- When made: 2015
- Where made: My Covenant with Nigerians
At the peak of their powers in 2014, the Boko Haram insurgency group captured a number of towns in the north-east. The success soon became an election hot-potato.
Recent attacks in 2018, including the abduction of over 100 schoolgirls in March suggest the terrorist group remains potent. However, they are not reported to have seized any other town since Buhari became president in 2015.
A military campaign supervised by the previous administration weeks before the 2015 elections helped push back the group from its strongholds, allowing for the holding of elections in previously occupied towns.
‘You cannot give a timeline’
But as we have reported before, the last embers of the group are still to be stamped out. A database by Nigeria Security Watch shows more than 400 Boko Haram-related deaths in 2018 alone.
Though Boko Haram have not captured towns since 2015, they certainly still occupy portions of Nigeria’s territory because they operate from a base, ex-director of the department of state security, Mike Ejiofor, told Africa Check.
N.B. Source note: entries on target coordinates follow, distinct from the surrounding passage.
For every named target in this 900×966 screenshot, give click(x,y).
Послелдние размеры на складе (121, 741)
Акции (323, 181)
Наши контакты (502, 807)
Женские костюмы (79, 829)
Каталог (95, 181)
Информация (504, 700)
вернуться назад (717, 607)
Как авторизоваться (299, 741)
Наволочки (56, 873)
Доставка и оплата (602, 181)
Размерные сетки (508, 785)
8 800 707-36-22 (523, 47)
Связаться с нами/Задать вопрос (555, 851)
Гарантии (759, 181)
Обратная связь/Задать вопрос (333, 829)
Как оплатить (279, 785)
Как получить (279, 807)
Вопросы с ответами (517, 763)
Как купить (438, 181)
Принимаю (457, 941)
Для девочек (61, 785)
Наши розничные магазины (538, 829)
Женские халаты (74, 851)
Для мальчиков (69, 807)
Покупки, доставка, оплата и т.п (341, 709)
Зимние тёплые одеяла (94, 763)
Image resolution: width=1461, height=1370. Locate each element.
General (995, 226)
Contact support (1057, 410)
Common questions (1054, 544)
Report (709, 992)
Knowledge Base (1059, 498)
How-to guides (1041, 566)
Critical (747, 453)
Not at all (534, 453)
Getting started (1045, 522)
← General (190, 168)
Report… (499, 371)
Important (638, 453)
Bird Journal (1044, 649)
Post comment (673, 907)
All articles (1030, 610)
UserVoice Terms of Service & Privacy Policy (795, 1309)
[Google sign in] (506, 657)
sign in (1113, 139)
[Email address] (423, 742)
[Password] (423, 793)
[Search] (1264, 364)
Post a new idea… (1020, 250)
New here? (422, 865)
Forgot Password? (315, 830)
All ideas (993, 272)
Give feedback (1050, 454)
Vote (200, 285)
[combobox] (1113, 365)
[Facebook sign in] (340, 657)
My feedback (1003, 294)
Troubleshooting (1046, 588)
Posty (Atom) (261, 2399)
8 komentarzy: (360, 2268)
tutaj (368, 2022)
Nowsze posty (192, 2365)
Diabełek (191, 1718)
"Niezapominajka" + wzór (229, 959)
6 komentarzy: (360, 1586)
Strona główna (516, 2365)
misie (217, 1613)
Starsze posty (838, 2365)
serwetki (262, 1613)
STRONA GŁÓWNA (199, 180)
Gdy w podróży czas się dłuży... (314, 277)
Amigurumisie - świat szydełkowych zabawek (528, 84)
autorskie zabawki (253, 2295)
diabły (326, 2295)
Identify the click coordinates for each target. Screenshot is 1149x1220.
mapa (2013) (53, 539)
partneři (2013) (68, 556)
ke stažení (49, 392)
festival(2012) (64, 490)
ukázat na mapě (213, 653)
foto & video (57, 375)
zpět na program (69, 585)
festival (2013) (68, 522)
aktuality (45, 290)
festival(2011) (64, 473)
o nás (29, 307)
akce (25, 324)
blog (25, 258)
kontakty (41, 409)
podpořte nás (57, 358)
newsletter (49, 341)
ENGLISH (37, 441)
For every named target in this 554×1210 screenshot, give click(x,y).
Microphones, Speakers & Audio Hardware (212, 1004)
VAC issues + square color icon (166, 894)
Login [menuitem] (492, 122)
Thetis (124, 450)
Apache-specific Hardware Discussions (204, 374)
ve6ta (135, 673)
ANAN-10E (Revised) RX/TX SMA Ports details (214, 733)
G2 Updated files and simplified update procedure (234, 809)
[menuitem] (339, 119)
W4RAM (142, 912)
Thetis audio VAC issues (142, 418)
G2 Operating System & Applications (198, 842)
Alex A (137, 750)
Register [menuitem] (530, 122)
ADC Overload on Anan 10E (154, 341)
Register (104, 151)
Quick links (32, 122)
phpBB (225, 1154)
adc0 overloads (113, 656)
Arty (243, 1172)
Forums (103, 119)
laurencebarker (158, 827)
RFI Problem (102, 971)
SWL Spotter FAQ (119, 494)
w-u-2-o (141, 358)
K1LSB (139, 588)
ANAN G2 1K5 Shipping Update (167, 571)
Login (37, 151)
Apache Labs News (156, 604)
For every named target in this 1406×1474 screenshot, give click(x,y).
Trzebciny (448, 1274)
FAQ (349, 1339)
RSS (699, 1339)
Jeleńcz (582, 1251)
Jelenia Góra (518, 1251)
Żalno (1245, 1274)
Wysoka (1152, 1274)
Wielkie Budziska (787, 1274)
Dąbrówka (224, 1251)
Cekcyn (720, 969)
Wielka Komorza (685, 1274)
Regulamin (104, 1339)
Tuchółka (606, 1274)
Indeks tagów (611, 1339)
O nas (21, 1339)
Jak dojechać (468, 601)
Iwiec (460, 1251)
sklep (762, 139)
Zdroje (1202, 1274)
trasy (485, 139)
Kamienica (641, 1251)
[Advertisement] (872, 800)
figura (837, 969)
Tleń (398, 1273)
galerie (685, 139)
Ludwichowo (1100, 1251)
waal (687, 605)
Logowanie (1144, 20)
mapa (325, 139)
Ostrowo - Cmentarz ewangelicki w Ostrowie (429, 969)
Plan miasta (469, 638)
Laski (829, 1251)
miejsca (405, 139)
Ejiofor, now a security consultant, said the only real evidence of progress made so far against Boko Haram is that their operation has been restricted to the north-east, mainly Borno State.
“The Boko Haram insurgency is an asymmetric war. You cannot give a timeline to it. Many countries have fought insurgency and terrorism for several years. North Ireland fought it for over 26 years; Pakistan, Iraq and Iran are still fighting [it],” he said.
As early as December 2015, Buhari’s administration announced that Boko Haram has been “technically defeated”. But by May 2018 the government had changed the narrative about the state of Boko Haram to “degraded”.
It made some progress in the fight against Boko Haram; negotiating the release of some of the schoolgirls abducted from Chibok and Dapchi. However, a faction of Boko Haram, which renamed itself as Islamic State’s West Africa Province launched a number of attacks on military bases, killing soldiers and civilians, including humanitarian aid workers.